Dataset extract:

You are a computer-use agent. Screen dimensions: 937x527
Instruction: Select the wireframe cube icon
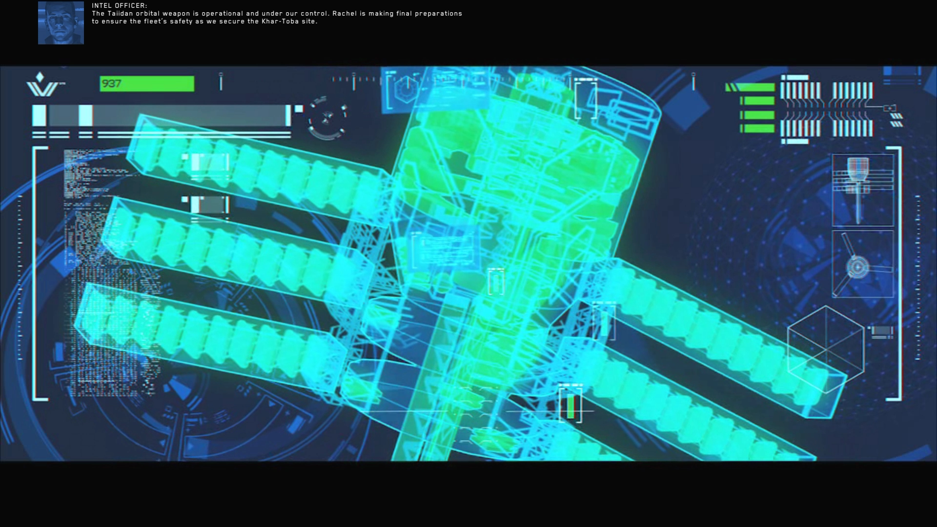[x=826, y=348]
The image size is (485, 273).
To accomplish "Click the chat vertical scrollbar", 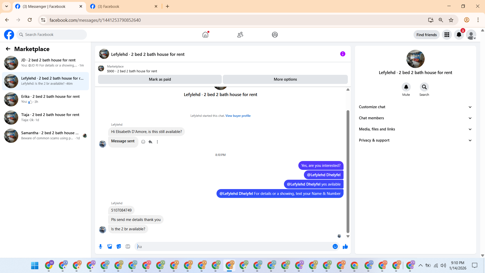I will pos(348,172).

---

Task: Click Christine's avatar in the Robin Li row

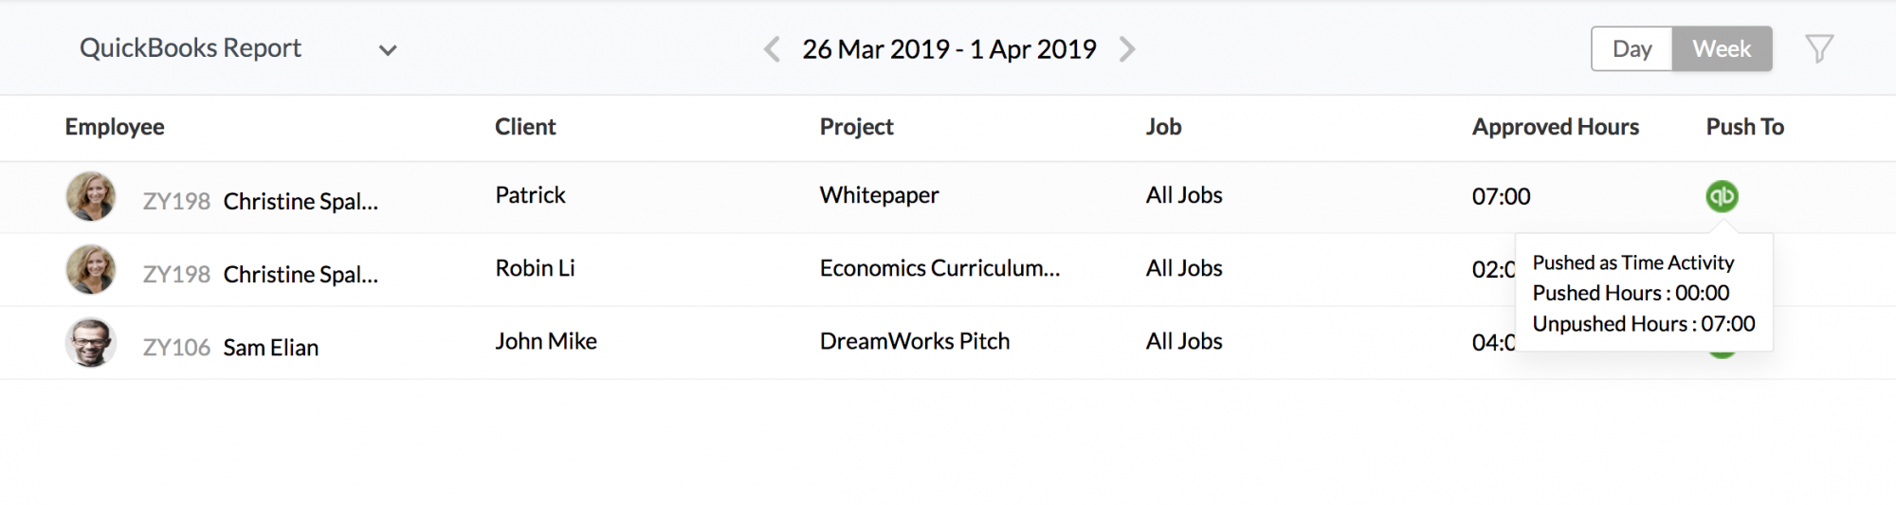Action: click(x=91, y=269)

Your objective: Rescale the lines starting with the one containing "Task: Click Christine's" and going on through the one containing "Action: click(x=91, y=269)". Reproduce those items with their requests, multiply every coordinate in the answers by 1.4, round each to a whole number with halves rounded up, and leave the pictures out.

Result for this exercise:
Task: Click Christine's avatar in the Robin Li row

Action: click(x=127, y=377)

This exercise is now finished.